Spring is finally here and I want to celebrate with an embroidered tunic. I want a shirt that’s somewhat light, airy, and fun to accompany my mood (I’m not a winter person and am celebrating the warmer, longer days). I’m thinking a boxy shape, 3/4 length sleeves, with a deep v-neck in the front. It will be a longer tunic, with the sides split up to the waist. For the color, I’m thinking off-white with some fancy stitching around the edges. Sound good? Let’s get sewing!
My New Year’s resolution was to use some of the more fancy stitches on my sewing machine. That is where the idea for this embroidered tunic stemmed from. I also want this tunic to have a slight bohemian look to it. I’m envisioning wearing it as a layering piece. For that reason, I’m going to make the v-neck in the front very deep, with the intention of needing to wear a tank top below it. Here’s my initial sketch…
- 1½ yards of knit fabric
- matching thread
- two spools of contrasting thread
- comfy shirt to use as a guide
Embroidered Tunic Tutorial
1. Lay out the comfy shirt that you’re using as a guide onto your fabric so that the stretch goes from side to side. Tuck the arms in, and adding your desired seam allowance, lets do some tracing. Trace around the shoulders, neckline, and arm openings. Now, instead of making the shirt form fitting, we’re going to keep it loose. So make a straight line from the bottom of the armpits down each side to the desired shirt length. I gave mine a slight flare and made it a bit longer than my shirt guide. Draw a line across the bottom of the shirt. Cut this out. Fold it in half and trim as needed to make sure that the shirt is even on both sides. This will be the back of the shirt.
Make a second copy of the shirt panel, fold it in half, and cut the neckline to make a deep v-neck. This is the front of the shirt.
2. Now we will make the sleeves. Fold your fabric in half. Trace around the arm opening on one of your shirt panels so that the top of the arm opening lines up with the fold of the material. Extend the sleeve to your desired length. I’m going to make mine a 3/4 length sleeve with a little bit of flare toward the end. Cut this out, open it up, and you have your soon-to-be embroidered tunic sleeve. Make two sleeves.
3. Use your necklines and make a pair of neckline linings 1¾” wide; one for the front neckline and one for the back necline. Make sure that the stretch of the fabric goes from side to side for the neckline linings. We’re going to need to stretch them later.
4. Now, onto sewing! Right sides together, pin then sew your shirt panels across both shoulders.
5. Right sides together, pin then sew the top of your sleeves to the armholes of the tunic.
6. Now, pin and sew from the bottom edge of your sleeve, down your arm, around your armpits, and down the sides of the shirt stopping at the location of your waist.
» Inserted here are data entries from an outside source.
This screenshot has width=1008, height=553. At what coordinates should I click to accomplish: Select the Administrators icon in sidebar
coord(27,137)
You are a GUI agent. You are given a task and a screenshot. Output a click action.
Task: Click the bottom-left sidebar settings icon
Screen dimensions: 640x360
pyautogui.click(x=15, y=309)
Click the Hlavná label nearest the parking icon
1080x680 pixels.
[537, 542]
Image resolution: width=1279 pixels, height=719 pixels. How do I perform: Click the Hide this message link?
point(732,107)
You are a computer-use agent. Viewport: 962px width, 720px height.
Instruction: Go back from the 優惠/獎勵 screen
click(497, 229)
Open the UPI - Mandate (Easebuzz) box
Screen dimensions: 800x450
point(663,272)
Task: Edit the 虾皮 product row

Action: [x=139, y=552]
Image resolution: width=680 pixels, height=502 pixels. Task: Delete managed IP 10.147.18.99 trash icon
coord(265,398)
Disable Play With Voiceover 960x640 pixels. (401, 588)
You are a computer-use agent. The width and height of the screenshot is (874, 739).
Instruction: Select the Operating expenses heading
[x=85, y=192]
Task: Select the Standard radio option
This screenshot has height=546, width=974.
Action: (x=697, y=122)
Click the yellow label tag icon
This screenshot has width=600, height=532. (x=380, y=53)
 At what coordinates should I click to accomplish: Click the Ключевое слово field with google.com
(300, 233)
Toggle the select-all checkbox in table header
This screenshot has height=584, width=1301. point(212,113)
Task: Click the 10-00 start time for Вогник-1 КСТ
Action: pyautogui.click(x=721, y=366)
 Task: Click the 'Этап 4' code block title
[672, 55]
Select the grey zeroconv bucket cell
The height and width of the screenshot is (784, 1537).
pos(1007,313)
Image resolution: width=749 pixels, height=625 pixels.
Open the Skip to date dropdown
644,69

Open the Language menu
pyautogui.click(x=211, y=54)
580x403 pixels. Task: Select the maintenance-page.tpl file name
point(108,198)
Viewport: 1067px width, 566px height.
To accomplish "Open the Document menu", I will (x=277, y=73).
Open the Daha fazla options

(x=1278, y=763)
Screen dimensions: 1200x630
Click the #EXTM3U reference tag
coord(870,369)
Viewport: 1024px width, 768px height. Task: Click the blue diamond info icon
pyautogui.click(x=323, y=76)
7. Next, the neckline. Right sides together, sew your front and back neckline lining pieces together. When you open it up, it should look like this.
Right sides together, pin and sew your neckline lining to the neckline of your shirt. Your lining should be slightly smaller then your neckline, so gently stretch it as you sew.
Now tuck your neckling lining into the neckline of your shirt. Sew this in place using a wide, straight stitch.
8. Hem your sleeves. I’m going to do a rolled hem and fold it in twice before I sew it. Now hem the bottom of your shirt.
9. For the final and most crucial step of our Embroidered tunic tutorial…we finally get to do the embroidery! Using a different colored thread, sew a line of the decorative stitching of your choice around the neckline, the sleeves, and the bottom of your shirt. I will do two different decorative stitches with two different colors. Take your time with this as the mistakes will be a lot more evident. But don’t sweat it too much. No matter what happens, your sewing maching will likely screw up a little and make some visible imperfections. Wear them with pride!